Abstract
Recent advancements in Large Language Models (LLMs) have largely focused on depth scaling, where a single agent solves long-horizon problems with multi-turn reasoning and tool use. However, as tasks grow broader, the key bottleneck shifts from individual competence to organizational capability. In this work, we explore a complementary dimension of width scaling with multi-agent systems to address broad information seeking. Existing multi-agent systems often rely on hand-crafted workflows and turn-taking interactions that fail to parallelize work effectively. To bridge this gap, we propose WideSeek-R1, a lead-agent–subagent framework trained via multi-agent reinforcement learning (MARL) to synergize scalable orchestration and parallel execution. By utilizing a shared LLM with isolated contexts and specialized tools, WideSeek-R1 jointly optimizes the lead agent and parallel subagents on a curated dataset of 20k broad information-seeking tasks.

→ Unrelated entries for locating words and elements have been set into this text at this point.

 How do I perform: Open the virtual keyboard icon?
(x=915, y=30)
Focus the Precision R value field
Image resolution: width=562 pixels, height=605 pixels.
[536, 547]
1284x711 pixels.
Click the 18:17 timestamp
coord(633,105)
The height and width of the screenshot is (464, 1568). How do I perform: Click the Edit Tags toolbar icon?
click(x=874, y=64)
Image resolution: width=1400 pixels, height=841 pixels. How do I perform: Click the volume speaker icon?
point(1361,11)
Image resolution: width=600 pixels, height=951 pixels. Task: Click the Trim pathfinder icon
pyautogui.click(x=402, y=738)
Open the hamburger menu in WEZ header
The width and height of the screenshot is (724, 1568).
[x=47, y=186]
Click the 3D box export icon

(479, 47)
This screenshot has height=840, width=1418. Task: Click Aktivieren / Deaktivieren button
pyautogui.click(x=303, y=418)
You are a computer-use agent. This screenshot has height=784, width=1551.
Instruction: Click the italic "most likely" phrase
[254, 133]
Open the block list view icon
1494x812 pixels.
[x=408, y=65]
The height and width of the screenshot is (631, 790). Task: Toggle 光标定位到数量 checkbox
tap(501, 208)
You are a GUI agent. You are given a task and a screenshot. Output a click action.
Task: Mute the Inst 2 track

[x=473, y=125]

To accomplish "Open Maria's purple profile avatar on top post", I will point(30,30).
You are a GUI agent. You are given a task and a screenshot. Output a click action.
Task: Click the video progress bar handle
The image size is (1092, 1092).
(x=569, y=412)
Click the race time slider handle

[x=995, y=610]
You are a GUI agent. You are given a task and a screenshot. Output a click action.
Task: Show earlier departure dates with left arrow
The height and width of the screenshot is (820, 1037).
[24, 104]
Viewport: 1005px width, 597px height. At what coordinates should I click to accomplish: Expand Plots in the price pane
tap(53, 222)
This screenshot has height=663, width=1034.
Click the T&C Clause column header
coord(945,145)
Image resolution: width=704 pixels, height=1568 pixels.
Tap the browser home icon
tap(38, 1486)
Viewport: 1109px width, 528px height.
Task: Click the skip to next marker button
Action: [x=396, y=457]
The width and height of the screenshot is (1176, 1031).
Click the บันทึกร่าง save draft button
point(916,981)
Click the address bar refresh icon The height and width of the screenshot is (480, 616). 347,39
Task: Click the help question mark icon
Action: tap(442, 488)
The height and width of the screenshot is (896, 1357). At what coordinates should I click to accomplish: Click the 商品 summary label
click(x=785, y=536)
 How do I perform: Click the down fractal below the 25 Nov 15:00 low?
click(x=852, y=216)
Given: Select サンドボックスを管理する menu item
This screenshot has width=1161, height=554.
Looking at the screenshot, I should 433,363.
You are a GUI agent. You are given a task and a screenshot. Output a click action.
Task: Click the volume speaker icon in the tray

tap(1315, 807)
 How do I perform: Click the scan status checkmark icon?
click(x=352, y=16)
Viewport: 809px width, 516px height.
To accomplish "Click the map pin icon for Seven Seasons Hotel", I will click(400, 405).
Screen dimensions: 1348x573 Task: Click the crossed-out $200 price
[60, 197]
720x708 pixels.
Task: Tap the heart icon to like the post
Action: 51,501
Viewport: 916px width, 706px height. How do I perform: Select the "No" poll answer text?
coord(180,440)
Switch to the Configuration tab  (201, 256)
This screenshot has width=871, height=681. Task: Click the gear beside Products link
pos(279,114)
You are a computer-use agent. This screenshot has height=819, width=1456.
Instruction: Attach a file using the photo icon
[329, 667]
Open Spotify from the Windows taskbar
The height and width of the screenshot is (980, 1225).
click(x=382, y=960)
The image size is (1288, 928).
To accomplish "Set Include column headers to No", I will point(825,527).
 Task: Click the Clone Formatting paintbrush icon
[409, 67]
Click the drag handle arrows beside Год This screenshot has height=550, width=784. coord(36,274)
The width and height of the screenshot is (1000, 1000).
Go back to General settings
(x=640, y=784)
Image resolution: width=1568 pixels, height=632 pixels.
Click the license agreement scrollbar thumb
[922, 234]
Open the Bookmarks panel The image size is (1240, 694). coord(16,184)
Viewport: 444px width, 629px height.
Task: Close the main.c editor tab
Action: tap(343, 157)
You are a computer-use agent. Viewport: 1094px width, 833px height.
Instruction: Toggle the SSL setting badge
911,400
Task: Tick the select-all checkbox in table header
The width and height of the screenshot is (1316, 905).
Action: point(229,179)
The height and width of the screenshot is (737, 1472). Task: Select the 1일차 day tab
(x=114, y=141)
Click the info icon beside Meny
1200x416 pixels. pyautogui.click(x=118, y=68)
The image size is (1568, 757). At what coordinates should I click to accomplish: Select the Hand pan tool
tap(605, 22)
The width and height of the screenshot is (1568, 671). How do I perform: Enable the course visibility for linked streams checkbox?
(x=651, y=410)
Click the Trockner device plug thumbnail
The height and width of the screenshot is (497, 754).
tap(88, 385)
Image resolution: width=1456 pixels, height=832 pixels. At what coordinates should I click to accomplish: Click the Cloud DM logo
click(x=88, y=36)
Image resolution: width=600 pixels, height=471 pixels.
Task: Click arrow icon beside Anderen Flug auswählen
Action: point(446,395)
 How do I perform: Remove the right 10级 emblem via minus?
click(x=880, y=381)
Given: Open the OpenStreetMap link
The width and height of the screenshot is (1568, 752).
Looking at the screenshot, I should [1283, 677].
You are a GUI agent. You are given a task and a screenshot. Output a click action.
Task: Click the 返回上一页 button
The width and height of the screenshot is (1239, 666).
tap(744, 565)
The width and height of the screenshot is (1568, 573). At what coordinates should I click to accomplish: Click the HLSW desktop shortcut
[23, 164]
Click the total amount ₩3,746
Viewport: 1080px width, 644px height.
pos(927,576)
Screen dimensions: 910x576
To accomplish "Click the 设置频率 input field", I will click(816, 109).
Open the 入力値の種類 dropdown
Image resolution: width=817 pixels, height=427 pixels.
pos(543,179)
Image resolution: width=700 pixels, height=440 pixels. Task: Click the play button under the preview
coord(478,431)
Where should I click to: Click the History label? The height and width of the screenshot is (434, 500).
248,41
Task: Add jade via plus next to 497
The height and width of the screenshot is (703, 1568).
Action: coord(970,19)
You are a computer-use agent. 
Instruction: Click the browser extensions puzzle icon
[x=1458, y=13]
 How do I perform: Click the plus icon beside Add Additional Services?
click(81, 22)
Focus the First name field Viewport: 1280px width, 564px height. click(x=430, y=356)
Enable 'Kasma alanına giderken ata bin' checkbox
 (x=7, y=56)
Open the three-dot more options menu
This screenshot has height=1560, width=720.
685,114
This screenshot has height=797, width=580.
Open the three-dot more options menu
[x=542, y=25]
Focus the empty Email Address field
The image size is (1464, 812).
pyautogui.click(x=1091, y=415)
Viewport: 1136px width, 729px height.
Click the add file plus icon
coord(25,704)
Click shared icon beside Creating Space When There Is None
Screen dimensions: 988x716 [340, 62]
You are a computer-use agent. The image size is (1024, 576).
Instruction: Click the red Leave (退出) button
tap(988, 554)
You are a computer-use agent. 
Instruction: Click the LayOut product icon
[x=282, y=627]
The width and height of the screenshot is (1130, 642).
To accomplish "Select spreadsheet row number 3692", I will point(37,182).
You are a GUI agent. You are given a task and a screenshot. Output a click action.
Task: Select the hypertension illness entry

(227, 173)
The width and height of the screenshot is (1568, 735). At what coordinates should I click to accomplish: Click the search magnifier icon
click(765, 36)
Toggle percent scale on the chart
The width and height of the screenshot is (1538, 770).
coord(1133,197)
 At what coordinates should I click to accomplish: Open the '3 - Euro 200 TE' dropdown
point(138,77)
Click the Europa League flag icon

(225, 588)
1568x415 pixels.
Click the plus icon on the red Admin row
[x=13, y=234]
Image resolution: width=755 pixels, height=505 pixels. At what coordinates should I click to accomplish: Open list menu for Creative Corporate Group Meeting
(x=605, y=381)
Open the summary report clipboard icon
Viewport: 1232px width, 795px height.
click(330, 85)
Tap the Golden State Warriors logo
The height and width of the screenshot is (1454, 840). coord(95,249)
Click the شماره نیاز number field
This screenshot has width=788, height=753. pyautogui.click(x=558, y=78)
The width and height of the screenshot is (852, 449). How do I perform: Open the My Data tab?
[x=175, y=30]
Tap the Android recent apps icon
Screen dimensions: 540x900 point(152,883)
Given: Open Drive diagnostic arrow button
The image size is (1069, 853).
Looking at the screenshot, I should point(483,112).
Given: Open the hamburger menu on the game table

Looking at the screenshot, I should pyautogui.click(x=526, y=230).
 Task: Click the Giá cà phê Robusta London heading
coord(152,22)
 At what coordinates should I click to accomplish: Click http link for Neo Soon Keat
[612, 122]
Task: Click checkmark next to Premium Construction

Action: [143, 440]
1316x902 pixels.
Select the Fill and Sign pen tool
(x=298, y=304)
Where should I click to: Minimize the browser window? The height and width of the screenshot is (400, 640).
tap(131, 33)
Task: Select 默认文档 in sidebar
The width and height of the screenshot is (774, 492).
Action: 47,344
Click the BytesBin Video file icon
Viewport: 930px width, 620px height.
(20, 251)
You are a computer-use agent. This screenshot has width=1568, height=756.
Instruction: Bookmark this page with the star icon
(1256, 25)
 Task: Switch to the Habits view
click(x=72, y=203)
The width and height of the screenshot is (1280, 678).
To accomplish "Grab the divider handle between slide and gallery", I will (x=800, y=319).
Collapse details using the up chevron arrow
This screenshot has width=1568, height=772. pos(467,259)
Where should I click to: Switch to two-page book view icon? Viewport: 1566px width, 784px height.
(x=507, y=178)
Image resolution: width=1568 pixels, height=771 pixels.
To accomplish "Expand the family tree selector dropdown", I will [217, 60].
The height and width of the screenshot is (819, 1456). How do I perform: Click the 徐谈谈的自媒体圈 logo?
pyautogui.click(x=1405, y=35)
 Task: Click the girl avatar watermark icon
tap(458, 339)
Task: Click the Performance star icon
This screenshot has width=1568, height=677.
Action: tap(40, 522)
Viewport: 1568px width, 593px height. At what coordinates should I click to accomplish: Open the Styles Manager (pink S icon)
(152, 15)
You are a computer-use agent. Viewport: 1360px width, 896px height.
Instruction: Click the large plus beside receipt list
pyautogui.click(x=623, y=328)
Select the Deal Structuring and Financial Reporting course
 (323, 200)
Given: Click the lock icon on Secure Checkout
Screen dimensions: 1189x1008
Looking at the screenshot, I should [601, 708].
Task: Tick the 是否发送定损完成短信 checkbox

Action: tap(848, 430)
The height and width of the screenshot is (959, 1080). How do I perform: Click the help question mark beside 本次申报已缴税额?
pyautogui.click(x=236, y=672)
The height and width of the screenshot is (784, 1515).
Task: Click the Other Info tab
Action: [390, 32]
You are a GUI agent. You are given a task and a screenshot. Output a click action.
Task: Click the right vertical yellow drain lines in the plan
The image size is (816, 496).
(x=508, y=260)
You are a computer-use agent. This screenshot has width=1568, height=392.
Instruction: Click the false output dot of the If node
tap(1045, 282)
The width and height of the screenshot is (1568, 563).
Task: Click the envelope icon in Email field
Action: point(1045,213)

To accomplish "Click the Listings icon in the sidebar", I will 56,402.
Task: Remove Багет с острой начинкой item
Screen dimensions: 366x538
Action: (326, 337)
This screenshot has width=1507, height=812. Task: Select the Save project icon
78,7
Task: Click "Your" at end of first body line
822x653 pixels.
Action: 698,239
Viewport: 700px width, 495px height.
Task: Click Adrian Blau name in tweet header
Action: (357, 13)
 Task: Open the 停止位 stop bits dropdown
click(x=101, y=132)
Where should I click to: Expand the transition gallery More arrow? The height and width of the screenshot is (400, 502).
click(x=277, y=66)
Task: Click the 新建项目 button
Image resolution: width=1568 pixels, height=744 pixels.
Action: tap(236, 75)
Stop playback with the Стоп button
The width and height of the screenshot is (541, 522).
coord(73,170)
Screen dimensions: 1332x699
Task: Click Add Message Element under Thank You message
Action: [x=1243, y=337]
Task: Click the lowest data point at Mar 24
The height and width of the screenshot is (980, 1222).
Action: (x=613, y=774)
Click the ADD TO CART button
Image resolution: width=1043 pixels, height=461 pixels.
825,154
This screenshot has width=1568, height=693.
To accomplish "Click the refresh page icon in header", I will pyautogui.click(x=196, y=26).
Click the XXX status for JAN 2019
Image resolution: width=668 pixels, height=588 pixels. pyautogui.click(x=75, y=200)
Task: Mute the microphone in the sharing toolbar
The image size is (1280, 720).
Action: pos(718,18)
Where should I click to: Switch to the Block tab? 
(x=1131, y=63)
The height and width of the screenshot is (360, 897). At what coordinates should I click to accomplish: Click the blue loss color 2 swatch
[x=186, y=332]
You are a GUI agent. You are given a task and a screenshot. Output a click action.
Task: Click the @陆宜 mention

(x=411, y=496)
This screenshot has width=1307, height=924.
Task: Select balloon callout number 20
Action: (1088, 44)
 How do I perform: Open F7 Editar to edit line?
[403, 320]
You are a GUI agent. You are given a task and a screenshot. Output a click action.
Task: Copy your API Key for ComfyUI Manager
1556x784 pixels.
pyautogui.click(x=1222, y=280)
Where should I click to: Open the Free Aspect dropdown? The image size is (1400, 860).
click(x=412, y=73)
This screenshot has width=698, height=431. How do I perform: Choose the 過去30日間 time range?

Extensive experiments show that WideSeek-R1-4B achieves an item F1 score of 40.0% on the WideSearch benchmark, which is comparable to the performance of single-agent DeepSeek-R1-671B. Furthermore, WideSeek-R1-4B exhibits consistent performance gains as the number of parallel subagents increases, highlighting the effectiveness of width scaling.
Figure 1: Comparison of depth and width scaling. While depth scaling enhances performance through sequential multi-turn interactions, width scaling orchestrates multi-agent systems for parallel execution. WideSeek-R1 pushes the frontier of width scaling via MARL for synergized orchestration and execution.
Contributions
- We introduce WideSeek-R1, a multi-agent system trained via MARL to synergize scalable orchestration and parallel execution for broad information seeking.
- We open-source a large-scale dataset of 20,000 broad information-seeking tasks, offering a complementary training resource to existing multi-hop datasets.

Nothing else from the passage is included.